未熟女でも恋していいですか?

プッと高島が吹き出す。


「面白れー顔!」


人の顔で遊ぶな!


「もういいからお風呂へ行って!コロッケ作りませんよ!」


最終武器が料理とは悲しいもんだ。


「分かった分かった。入ってくる。……あっ、そうだ」


「何よ!」


もう、早く1人にしてっ!



「ビールのつまみも宜しく。

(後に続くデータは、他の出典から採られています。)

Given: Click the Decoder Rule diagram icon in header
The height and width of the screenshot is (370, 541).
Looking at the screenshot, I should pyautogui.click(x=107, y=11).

枝豆でも何でもいいから」


「はいはい、承知してます!」


アオムシのお母さんみたいなもんだからね、私は。



くくく…と笑いを噛み締めながら高島はお風呂場へ行った。

こういう生活で、毎日ドキドキしながらもイラついている。


1人ではないことには安心している。

でも、ちっとも慣れた感じはしない。


(一緒にいる時間が少ないせいかな……)


ご飯を食べ終わったらそれぞれの部屋で過ごす。

私は自分の部屋。

高島には、母が使っていた部屋を持たせた。



(仏様と一緒なんて、さすがに毎晩嫌だろうし……)


母なら自分の部屋を使わせても文句は言わないだろう。

生前の冗談からして、高島を何処か気に入ったのだろうから。





「旨い!」


ビールを褒めてるんだか料理の方だか分からない。


「そう。良かったこと」


この台詞、毎晩言っている気がする。


「コロッケにチーズいれると旨いよな」


「じゃ今度入れてみる」


食べ物の趣味だけは合うと分かった。

でも、それ以外はあまり知らない。